Sunday, June 20, 2010

Talking About Race

Maybe some of you caught the CNN article arguing that President Obama needed to display a measured, calm response to the BP-Gulf crisis in order to avoid scaring whites with the “angry black man” stereotype. Many readers were offended and even disgusted by this argument, while others found it valid. One sentiment was strong – why do we have to keep talking about race?

Why is it that some of us don’t like to talk about race? Here are some possible reasons, based on research and my own experience in teaching a class in Multicultural Education for several years:

1. We have a black President now, which proves we’re a post-racial society.

2. Talking about race just makes things worse. We should move on.

3. Only racists think about race. The rest of us are colorblind.

4. People are individuals and should be judged thusly.

5. “Minorities” have it better than whites now.

Whatever the reason, it’s clear that the young people I know (students of color and whites alike) are not talking about race. They’re not talking about why some of them went to affluent schools and others received substandard educations that did not prepare them for college.

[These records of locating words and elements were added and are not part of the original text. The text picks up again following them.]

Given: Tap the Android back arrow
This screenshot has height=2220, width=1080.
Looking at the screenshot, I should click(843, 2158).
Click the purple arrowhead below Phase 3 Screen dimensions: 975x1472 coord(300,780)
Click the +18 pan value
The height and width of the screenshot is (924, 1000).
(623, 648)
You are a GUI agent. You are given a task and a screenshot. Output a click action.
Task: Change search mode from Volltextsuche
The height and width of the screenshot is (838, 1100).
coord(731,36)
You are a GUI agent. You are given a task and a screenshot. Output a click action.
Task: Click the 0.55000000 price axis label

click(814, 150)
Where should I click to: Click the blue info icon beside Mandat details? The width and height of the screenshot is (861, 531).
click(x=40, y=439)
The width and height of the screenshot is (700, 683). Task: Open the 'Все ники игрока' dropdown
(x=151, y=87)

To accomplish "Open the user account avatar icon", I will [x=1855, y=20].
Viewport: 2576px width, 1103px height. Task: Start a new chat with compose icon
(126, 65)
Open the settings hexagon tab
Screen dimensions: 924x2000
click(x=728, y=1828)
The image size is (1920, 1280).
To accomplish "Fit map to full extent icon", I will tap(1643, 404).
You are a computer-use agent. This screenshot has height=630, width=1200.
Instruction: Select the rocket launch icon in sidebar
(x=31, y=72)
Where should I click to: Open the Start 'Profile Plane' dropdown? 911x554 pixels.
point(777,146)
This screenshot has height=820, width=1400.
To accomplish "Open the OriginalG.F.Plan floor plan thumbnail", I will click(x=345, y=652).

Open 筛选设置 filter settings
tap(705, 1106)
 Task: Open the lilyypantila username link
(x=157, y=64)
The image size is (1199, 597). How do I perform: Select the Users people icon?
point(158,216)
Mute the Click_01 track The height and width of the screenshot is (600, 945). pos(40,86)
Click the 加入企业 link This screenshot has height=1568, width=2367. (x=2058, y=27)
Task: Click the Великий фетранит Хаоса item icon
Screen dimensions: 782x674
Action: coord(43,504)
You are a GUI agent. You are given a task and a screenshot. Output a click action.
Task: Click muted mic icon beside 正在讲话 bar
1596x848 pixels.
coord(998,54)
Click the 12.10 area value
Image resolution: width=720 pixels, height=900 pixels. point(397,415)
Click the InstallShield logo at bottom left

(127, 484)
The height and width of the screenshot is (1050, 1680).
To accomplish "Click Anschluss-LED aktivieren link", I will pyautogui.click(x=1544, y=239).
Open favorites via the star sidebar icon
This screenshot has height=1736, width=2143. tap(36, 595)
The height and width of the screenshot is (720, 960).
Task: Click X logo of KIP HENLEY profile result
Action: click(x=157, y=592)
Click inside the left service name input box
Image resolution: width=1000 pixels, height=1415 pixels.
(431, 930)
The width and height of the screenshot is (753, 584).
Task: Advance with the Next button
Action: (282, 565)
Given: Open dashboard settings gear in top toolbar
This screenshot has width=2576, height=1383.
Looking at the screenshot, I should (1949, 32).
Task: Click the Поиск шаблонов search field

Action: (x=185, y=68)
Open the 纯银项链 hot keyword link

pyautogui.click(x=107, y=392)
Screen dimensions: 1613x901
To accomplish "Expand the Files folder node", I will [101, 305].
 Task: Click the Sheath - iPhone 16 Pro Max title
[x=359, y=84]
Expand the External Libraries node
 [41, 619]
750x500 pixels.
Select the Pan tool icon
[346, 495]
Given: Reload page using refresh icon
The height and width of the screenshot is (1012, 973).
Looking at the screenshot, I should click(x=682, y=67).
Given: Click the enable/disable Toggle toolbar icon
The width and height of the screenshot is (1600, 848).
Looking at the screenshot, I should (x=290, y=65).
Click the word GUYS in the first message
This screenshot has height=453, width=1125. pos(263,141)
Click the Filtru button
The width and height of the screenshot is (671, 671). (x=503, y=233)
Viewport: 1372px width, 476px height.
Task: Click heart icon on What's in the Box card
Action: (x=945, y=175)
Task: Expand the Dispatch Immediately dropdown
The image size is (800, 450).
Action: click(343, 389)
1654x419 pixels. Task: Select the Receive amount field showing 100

They’re not talking about how some of them never got to know a person of color until they came to the grand metropolis of Phoenixville, PA. They’re not talking about how the only time they’ve ever heard race mentioned in their churches was when someone sang the immortal words, “Red and yellow, black and white, they are precious in His sight…” (and that’s a topic for another post).

Sadly, not talking about an issue doesn’t make it go away.